## Source information:
>>

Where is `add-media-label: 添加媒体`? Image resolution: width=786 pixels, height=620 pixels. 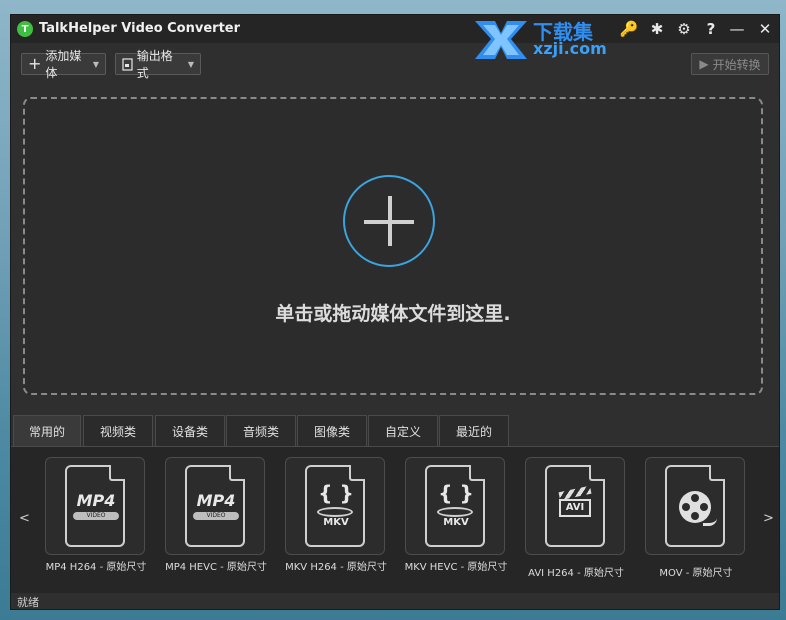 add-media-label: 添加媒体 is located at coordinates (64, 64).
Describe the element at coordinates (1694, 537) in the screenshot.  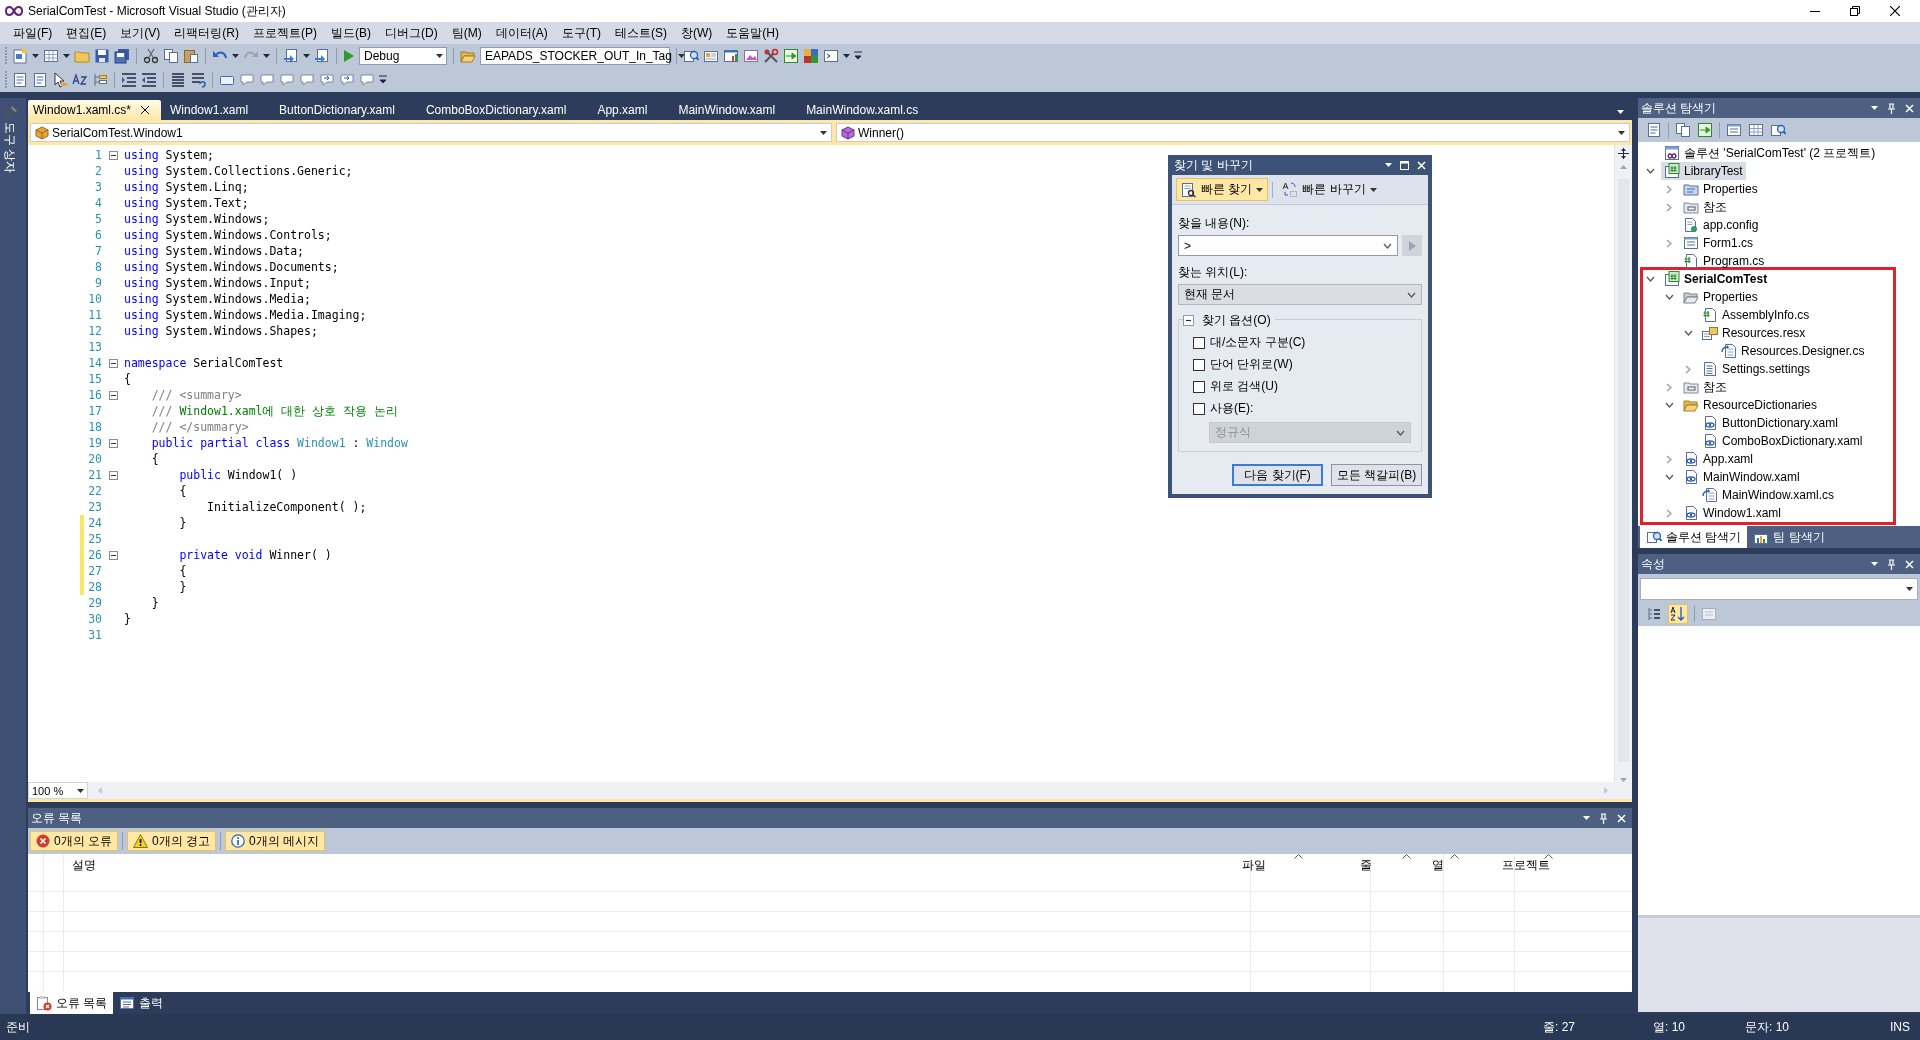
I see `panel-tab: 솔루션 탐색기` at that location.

<<
>>

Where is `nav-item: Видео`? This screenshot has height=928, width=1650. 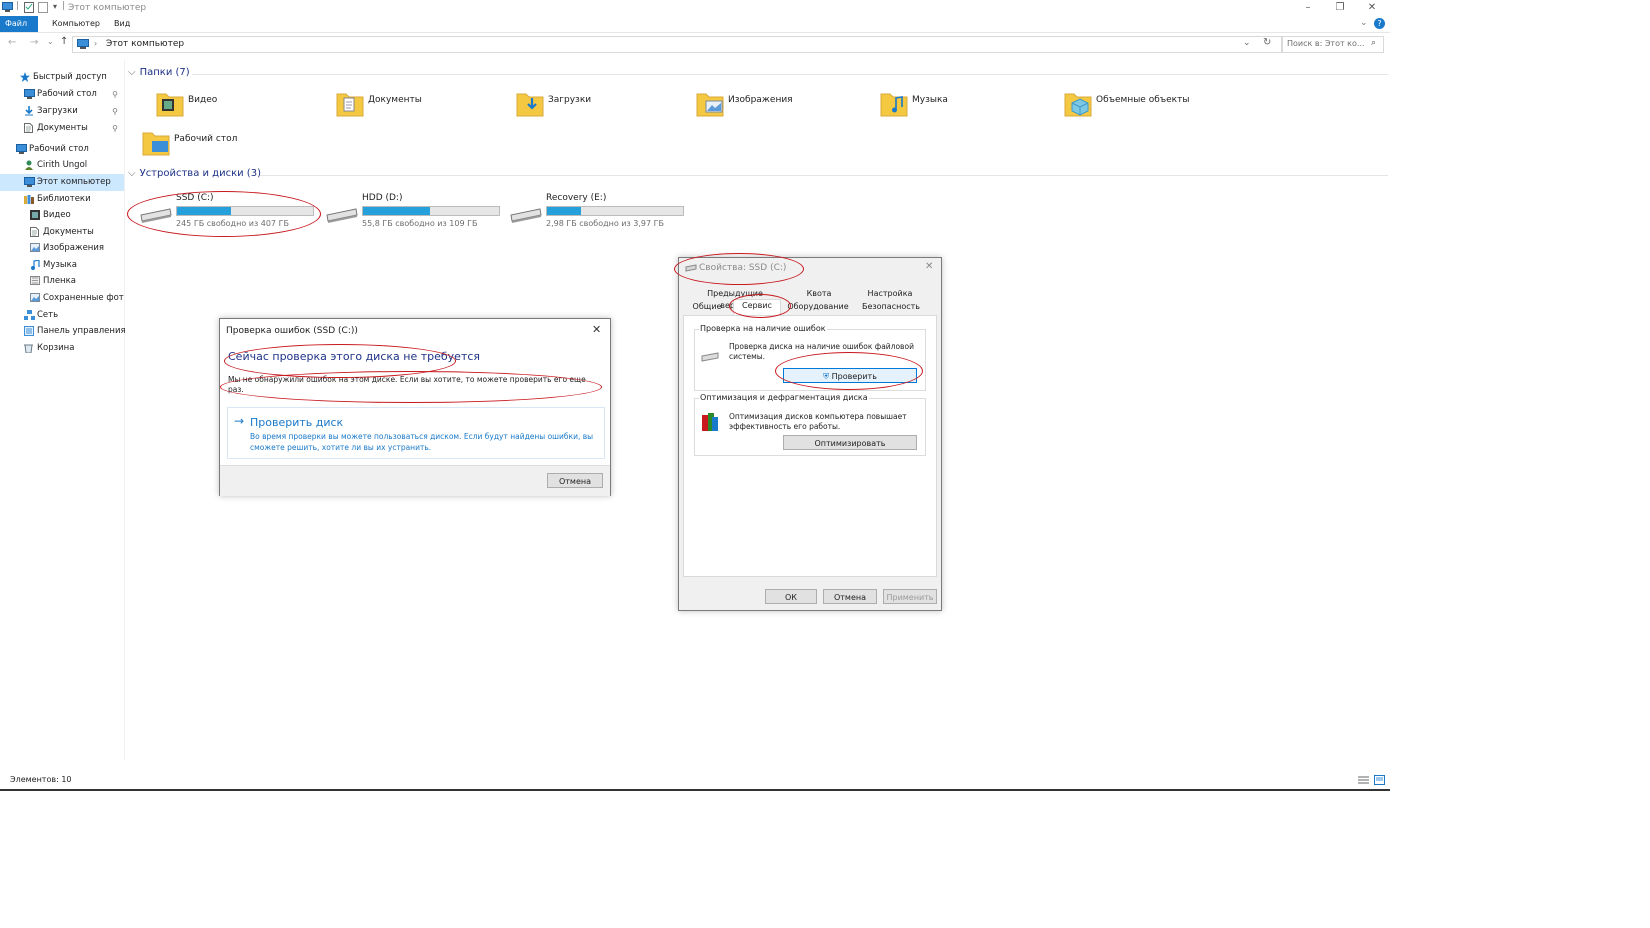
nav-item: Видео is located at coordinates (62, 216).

<<

## Problem:
Render the data above as a JSON list of strings, one string per line and blank lines omitted, from the line containing "has height=928, width=1650." up to and including the line containing "nav-item: Видео is". Leave the pictures out of the answer.

## Exercise answer:
[
  "Where is `nav-item: Видео`? This screenshot has height=928, width=1650. ",
  "nav-item: Видео is located at coordinates (62, 216)."
]